Resveratrol abrogates the Temozolomide-induced G2 arrest leading to mitotic catastrophe and reinforces the Temozolomide-induced senescence in glioma cells

Abstract

Background: Temozolomide (TMZ) is the most widely used drug to treat glioblastoma (GBM), which is the most common and aggressive primary tumor of the Central Nervous System and one of the hardest challenges in oncotherapy. TMZ is an alkylating agent that induces autophagy, apoptosis and senescence in GBM cells. However, therapy with TMZ increases survival after diagnosis only from 12 to 14.4 months, making the development of combined therapies to treat GBM fundamental. One candidate for GBM therapy is Resveratrol (Rsv), which has additive toxicity with TMZ in several glioma cells in vitro and in vivo. However, the mechanism of Rsv and TMZ additive toxicity, which is the aim of the present work, is not clear, especially concerning cell cycle dynamics and long term effects.

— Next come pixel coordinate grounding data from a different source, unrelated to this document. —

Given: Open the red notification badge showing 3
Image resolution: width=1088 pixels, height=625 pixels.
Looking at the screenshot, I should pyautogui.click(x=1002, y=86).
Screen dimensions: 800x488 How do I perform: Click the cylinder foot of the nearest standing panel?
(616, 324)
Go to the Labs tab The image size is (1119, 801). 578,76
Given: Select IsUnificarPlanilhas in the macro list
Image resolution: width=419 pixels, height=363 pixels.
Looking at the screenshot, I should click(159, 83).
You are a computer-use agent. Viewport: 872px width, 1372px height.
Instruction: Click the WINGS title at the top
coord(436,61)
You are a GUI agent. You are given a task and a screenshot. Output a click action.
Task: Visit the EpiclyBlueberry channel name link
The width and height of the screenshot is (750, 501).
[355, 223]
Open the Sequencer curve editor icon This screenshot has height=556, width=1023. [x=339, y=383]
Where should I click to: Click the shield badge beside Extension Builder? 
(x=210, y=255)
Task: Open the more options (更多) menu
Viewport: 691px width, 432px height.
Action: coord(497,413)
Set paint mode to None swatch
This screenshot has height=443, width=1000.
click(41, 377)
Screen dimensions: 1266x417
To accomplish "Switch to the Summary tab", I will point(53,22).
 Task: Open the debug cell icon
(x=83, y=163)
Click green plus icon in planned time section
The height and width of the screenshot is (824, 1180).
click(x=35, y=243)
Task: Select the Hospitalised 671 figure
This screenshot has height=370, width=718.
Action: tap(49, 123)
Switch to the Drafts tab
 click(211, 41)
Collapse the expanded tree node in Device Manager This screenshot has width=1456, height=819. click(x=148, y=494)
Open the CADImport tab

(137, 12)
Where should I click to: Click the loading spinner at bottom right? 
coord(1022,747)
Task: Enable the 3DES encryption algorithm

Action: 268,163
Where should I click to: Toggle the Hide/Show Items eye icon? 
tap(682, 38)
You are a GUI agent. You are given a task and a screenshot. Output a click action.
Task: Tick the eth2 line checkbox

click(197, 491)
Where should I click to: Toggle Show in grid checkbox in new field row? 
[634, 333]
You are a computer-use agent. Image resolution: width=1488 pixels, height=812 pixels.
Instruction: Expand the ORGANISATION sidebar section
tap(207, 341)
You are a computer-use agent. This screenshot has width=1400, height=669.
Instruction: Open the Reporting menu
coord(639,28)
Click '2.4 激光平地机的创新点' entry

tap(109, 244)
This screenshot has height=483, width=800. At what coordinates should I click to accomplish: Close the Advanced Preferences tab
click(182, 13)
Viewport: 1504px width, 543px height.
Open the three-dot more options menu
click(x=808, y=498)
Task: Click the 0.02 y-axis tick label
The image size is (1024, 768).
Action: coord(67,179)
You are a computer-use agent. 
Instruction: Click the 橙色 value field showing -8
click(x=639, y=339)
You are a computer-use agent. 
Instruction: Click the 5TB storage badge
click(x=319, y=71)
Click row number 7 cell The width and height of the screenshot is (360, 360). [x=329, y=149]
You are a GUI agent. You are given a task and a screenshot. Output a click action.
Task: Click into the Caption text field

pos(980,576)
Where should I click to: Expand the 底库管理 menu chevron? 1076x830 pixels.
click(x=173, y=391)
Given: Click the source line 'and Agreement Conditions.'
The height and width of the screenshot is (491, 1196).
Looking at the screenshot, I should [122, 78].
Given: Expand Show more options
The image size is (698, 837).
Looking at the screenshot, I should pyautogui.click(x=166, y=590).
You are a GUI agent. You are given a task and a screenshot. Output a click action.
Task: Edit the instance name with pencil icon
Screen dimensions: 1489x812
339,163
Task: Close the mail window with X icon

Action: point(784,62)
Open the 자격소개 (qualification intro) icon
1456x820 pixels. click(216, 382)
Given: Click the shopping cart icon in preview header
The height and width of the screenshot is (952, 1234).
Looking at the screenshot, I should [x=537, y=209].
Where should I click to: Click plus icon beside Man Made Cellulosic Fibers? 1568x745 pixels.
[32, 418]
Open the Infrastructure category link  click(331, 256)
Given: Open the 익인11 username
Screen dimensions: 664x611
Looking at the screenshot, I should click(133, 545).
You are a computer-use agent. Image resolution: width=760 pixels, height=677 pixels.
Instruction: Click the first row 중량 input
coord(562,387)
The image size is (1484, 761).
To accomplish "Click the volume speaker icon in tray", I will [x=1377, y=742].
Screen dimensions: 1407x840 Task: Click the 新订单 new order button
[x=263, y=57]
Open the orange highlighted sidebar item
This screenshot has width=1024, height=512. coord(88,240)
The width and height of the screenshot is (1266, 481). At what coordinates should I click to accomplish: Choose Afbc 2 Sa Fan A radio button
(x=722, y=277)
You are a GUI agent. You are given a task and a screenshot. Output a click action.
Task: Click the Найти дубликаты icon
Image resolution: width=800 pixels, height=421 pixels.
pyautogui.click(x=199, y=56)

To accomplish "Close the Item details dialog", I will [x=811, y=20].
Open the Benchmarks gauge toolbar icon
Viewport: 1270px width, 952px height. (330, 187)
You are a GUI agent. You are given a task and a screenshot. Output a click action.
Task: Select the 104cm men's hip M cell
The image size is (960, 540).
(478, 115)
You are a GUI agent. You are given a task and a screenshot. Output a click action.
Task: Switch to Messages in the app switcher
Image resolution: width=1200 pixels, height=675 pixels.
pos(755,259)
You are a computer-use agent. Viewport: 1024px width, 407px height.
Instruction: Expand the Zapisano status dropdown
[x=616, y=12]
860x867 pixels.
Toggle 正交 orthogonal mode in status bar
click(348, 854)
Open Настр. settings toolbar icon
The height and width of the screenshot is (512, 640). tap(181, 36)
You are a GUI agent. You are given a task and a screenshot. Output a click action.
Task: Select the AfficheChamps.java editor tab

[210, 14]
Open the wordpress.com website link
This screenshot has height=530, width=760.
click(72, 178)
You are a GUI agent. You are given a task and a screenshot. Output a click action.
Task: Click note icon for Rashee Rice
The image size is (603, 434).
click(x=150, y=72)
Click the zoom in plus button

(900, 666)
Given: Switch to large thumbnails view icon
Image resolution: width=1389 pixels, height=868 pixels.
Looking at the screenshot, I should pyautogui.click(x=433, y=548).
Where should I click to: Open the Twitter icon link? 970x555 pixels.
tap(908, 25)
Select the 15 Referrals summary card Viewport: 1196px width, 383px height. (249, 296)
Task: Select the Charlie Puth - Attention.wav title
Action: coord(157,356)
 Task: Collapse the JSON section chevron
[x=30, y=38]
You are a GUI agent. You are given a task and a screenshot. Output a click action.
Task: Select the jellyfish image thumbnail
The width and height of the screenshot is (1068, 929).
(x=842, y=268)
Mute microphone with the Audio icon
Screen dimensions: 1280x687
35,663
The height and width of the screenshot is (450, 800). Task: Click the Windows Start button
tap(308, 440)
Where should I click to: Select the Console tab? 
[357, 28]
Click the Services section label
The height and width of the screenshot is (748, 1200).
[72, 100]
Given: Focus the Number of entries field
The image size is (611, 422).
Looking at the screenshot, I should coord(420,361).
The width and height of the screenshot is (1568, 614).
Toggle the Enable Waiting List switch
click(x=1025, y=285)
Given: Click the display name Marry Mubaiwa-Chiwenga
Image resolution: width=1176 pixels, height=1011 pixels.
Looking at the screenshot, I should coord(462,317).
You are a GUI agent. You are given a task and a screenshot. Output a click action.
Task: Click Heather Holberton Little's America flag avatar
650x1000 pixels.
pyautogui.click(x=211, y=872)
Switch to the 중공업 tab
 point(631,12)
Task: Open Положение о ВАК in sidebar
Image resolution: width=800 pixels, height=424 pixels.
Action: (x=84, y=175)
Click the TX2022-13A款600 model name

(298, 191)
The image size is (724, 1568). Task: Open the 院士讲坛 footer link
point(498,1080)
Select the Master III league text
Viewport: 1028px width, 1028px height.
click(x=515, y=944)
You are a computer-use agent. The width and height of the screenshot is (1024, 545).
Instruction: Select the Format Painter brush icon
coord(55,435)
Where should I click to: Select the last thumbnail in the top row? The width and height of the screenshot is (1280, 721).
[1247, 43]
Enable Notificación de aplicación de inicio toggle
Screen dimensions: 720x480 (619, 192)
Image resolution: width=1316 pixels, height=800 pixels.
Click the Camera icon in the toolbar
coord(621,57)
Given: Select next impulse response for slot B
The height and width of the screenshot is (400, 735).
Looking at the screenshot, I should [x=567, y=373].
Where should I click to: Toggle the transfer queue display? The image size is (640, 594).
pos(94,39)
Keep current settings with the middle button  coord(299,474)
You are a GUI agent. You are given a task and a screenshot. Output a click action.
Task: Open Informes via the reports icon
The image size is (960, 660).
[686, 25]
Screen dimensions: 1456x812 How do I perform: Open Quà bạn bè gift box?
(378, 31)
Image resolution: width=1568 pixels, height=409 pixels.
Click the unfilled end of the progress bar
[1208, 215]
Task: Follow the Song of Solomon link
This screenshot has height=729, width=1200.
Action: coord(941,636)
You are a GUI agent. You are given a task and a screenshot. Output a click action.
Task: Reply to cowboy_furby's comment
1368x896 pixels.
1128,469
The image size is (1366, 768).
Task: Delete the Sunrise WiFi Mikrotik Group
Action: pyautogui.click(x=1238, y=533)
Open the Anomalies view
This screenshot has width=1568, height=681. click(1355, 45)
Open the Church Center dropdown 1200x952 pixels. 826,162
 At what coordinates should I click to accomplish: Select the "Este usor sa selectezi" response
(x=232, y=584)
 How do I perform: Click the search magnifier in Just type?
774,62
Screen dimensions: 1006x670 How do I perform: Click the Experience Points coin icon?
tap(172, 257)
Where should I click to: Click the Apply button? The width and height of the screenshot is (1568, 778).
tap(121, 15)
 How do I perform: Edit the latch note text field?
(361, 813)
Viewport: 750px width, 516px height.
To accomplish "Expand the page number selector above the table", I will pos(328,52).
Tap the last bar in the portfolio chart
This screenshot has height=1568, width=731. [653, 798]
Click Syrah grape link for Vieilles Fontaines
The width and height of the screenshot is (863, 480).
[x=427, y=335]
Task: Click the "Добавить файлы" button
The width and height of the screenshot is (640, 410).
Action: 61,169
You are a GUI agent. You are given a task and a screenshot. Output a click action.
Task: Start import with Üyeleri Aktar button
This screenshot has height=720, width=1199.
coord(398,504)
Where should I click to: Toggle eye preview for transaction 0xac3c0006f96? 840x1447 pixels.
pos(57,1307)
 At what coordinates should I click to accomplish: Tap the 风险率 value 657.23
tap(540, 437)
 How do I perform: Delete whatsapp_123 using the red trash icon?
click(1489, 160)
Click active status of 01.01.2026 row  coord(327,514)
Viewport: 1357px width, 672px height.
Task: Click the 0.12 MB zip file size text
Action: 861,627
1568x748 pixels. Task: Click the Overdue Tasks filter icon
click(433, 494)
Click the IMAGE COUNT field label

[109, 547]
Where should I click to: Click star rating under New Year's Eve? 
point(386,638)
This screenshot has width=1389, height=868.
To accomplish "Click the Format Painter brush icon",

Methods: Glioma cell lines were treated with Rsv and TMZ, alone or in combinations, and the induction and the role of autophagy, apoptosis, cell cycle dynamics, protein expression and phosphorylation status were measured. We further evaluated the long term senescence induction and clonogenic capacity. Results: As expected, temozolomide caused a G2 cell cycle arrest and extensive DNA damage response. Rsv did not reduced this response, even increasing pATM, pChk2 and gammaH2Ax levels, but abrogated the temozolomide-induced G2 arrest, increasing levels of cyclin B and pRb(S807/811) and reducing levels of pWee1 (S642) and pCdk1(Y15). This suggests a cellular state of forced passage through G2 checkpoint despite large DNA damage, a scenario that may produce mitotic catastrophe. Indeed, the proportion of cells with high nuclear irregularity increased from 6 to 26% in 48 h after cotreatment. At a long term, a reduction in clonogenic capacity was observed, accompanied by a large induction of senescence. Conclusion: The presence of Rsv forces cells treated with TMZ through mitosis leading to mitotic catastrophe and senescence, reducing the clonogenic capacity of glioma cells and increasing the chronic effects of temozolomide.